Activity:
Here is a listing. Reproduce it exactly.

Data for the task:
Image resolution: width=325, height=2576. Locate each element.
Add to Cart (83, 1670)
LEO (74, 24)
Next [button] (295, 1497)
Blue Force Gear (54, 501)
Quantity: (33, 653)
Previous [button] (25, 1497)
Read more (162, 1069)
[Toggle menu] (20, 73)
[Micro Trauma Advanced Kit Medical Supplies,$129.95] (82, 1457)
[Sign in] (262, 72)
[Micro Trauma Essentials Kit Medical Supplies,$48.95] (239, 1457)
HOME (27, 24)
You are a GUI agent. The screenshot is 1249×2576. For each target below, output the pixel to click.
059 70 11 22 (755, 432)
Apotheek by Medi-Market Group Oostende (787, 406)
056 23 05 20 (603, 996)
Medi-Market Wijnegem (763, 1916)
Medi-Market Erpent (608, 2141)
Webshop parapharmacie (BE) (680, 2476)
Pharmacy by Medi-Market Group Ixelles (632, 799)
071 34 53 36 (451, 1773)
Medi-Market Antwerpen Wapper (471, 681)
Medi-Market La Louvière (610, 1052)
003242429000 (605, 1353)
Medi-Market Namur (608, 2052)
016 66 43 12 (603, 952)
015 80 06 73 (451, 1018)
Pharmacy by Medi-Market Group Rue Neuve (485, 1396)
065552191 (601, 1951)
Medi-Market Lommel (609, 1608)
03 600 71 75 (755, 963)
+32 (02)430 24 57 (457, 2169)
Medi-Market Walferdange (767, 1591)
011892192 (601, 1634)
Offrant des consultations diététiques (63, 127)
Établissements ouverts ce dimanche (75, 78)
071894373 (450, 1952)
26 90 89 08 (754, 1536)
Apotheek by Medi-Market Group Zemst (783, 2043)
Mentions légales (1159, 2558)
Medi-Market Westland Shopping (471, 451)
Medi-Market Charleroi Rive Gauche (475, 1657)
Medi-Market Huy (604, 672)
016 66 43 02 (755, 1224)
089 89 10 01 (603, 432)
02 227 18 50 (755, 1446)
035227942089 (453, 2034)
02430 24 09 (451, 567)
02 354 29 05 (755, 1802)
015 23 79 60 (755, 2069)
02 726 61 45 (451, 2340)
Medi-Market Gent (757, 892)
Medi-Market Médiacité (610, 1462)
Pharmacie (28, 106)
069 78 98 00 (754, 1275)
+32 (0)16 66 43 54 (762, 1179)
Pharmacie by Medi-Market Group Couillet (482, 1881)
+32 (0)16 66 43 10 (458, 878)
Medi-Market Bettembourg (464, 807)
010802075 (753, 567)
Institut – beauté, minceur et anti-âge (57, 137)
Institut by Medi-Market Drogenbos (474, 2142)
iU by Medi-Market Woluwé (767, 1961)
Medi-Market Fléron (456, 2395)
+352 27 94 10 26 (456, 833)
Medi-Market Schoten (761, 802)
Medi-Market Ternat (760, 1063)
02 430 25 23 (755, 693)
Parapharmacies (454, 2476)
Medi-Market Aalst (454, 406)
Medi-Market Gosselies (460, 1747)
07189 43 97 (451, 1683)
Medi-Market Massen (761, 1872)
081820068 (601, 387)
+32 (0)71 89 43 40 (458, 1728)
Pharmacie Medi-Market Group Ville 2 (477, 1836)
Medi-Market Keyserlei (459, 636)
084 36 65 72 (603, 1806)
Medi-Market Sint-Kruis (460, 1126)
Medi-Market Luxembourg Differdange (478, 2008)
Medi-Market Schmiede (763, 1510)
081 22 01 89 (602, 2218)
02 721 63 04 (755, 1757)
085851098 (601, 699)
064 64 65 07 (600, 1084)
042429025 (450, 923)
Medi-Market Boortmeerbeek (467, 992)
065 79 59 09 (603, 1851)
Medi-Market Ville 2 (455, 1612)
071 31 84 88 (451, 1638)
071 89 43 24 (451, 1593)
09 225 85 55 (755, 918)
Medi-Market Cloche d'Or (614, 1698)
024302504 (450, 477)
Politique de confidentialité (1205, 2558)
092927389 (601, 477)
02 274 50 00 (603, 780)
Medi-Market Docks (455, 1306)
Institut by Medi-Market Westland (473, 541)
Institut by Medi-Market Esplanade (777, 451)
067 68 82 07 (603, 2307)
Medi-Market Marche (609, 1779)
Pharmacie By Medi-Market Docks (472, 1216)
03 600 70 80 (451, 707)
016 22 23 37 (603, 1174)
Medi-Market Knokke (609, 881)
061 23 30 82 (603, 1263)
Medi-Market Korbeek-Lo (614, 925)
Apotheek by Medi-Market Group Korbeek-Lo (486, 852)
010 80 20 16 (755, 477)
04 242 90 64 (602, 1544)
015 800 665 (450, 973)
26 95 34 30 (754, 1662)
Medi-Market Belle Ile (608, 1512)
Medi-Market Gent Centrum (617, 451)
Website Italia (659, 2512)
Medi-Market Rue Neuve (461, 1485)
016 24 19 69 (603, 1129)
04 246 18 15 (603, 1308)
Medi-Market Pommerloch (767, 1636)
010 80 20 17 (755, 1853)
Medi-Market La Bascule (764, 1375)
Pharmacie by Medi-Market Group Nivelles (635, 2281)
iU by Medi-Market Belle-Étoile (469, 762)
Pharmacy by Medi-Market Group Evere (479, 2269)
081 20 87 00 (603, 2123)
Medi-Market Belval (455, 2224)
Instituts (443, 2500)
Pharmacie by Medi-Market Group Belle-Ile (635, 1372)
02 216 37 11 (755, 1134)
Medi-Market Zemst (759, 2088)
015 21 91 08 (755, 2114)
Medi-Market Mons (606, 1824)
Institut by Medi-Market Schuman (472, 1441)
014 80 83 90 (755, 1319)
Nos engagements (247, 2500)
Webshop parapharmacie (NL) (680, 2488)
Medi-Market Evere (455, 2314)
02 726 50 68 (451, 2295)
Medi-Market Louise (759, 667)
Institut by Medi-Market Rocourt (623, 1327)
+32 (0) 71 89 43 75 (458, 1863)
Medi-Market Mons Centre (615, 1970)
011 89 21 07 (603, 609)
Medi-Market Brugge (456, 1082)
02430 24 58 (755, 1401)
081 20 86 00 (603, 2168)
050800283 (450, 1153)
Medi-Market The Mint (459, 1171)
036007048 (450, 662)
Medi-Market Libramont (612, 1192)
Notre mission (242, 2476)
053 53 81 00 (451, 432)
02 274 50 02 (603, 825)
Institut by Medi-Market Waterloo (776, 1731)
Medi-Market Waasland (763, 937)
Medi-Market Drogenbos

Response:
Image resolution: width=325, height=2576. Locate each element.
Add to Cart (83, 1670)
LEO (74, 24)
Next [button] (295, 1497)
Blue Force Gear (54, 501)
Quantity: (33, 653)
Previous [button] (25, 1497)
Read more (162, 1069)
[Toggle menu] (20, 73)
[Micro Trauma Advanced Kit Medical Supplies,$129.95] (82, 1457)
[Sign in] (262, 72)
[Micro Trauma Essentials Kit Medical Supplies,$48.95] (239, 1457)
HOME (27, 24)
You are a GUI agent. The screenshot is 1249×2576. For each target below, output the pixel to click.
059 70 11 22 (755, 432)
Apotheek by Medi-Market Group Oostende (787, 406)
056 23 05 20 (603, 996)
Medi-Market Wijnegem (763, 1916)
Medi-Market Erpent (608, 2141)
Webshop parapharmacie (BE) (680, 2476)
Pharmacy by Medi-Market Group Ixelles (632, 799)
071 34 53 36 (451, 1773)
Medi-Market Antwerpen Wapper (471, 681)
Medi-Market La Louvière (610, 1052)
003242429000 (605, 1353)
Medi-Market Namur (608, 2052)
016 66 43 12 (603, 952)
015 80 06 73 (451, 1018)
Pharmacy by Medi-Market Group Rue Neuve (485, 1396)
065552191 (601, 1951)
Medi-Market Lommel (609, 1608)
03 600 71 75 (755, 963)
+32 (02)430 24 57 (457, 2169)
Medi-Market Walferdange (767, 1591)
011892192 (601, 1634)
Offrant des consultations diététiques (63, 127)
Établissements ouverts ce dimanche (75, 78)
071894373 (450, 1952)
26 90 89 08 (754, 1536)
Apotheek by Medi-Market Group Zemst (783, 2043)
Mentions légales (1159, 2558)
Medi-Market Westland Shopping (471, 451)
Medi-Market Charleroi Rive Gauche (475, 1657)
Medi-Market Huy (604, 672)
016 66 43 02 (755, 1224)
089 89 10 01 (603, 432)
02 227 18 50 (755, 1446)
035227942089 (453, 2034)
02430 24 09 (451, 567)
02 354 29 05 (755, 1802)
015 23 79 60 (755, 2069)
02 726 61 45 (451, 2340)
Medi-Market Gent (757, 892)
Medi-Market Médiacité (610, 1462)
Pharmacie (28, 106)
069 78 98 00 (754, 1275)
+32 (0)16 66 43 54 (762, 1179)
Pharmacie by Medi-Market Group Couillet (482, 1881)
+32 (0)16 66 43 10 (458, 878)
Medi-Market Bettembourg (464, 807)
010802075 (753, 567)
Institut – beauté, minceur et anti-âge (57, 137)
Institut by Medi-Market Drogenbos (474, 2142)
iU by Medi-Market Woluwé (767, 1961)
Medi-Market Fléron (456, 2395)
+352 27 94 10 26 (456, 833)
Medi-Market Schoten (761, 802)
Medi-Market Ternat (760, 1063)
02 430 25 23 (755, 693)
Parapharmacies (454, 2476)
Medi-Market Aalst (454, 406)
Medi-Market Gosselies (460, 1747)
07189 43 97 (451, 1683)
Medi-Market Massen (761, 1872)
081820068 (601, 387)
+32 (0)71 89 43 40 (458, 1728)
Pharmacie Medi-Market Group Ville 2 (477, 1836)
Medi-Market Keyserlei (459, 636)
084 36 65 72 (603, 1806)
Medi-Market Sint-Kruis (460, 1126)
Medi-Market Luxembourg Differdange (478, 2008)
Medi-Market Schmiede (763, 1510)
081 22 01 89 (602, 2218)
02 721 63 04 (755, 1757)
085851098 (601, 699)
064 64 65 07 (600, 1084)
042429025 (450, 923)
Medi-Market Boortmeerbeek (467, 992)
065 79 59 09 (603, 1851)
Medi-Market Ville 2 (455, 1612)
071 31 84 88 (451, 1638)
071 89 43 24 (451, 1593)
09 225 85 55 (755, 918)
Medi-Market Cloche d'Or (614, 1698)
024302504 (450, 477)
Politique de confidentialité (1205, 2558)
092927389 (601, 477)
02 274 50 00 (603, 780)
Medi-Market Docks (455, 1306)
Institut by Medi-Market Westland (473, 541)
Institut by Medi-Market Esplanade (777, 451)
067 68 82 07 (603, 2307)
Medi-Market Marche (609, 1779)
Pharmacie By Medi-Market Docks (472, 1216)
03 600 70 80 (451, 707)
016 22 23 37 (603, 1174)
Medi-Market Knokke (609, 881)
061 23 30 82 (603, 1263)
Medi-Market Korbeek-Lo (614, 925)
Apotheek by Medi-Market Group Korbeek-Lo (486, 852)
010 80 20 16 (755, 477)
04 242 90 64 (602, 1544)
015 800 665 (450, 973)
26 95 34 30 (754, 1662)
Medi-Market Belle Ile (608, 1512)
Medi-Market Gent Centrum (617, 451)
Website Italia (659, 2512)
Medi-Market Rue Neuve (461, 1485)
016 24 19 69 (603, 1129)
04 246 18 15 (603, 1308)
Medi-Market Pommerloch (767, 1636)
010 80 20 17 (755, 1853)
Medi-Market La Bascule (764, 1375)
Pharmacie by Medi-Market Group Nivelles (635, 2281)
iU by Medi-Market Belle-Étoile (469, 762)
Pharmacy by Medi-Market Group Evere (479, 2269)
081 20 87 00 (603, 2123)
Medi-Market Belval (455, 2224)
Instituts (443, 2500)
Pharmacie by Medi-Market Group Belle-Ile (635, 1372)
02 216 37 11 (755, 1134)
Medi-Market Zemst (759, 2088)
015 21 91 08 (755, 2114)
Medi-Market Mons (606, 1824)
Institut by Medi-Market Schuman (472, 1441)
014 80 83 90 (755, 1319)
Nos engagements (247, 2500)
Webshop parapharmacie (NL) (680, 2488)
Medi-Market Evere (455, 2314)
02 726 50 68 (451, 2295)
Medi-Market Louise (759, 667)
Institut by Medi-Market Rocourt (623, 1327)
+32 (0) 71 89 43 75 (458, 1863)
Medi-Market Mons Centre (615, 1970)
011 89 21 07 (603, 609)
Medi-Market Brugge (456, 1082)
02430 24 58 (755, 1401)
081 20 86 00 (603, 2168)
050800283 (450, 1153)
Medi-Market The Mint (459, 1171)
036007048 (450, 662)
Medi-Market Libramont (612, 1192)
Notre mission (242, 2476)
053 53 81 00 (451, 432)
02 274 50 02 (603, 825)
Institut by Medi-Market Waterloo (776, 1731)
Medi-Market Waasland (763, 937)
Medi-Market Drogenbos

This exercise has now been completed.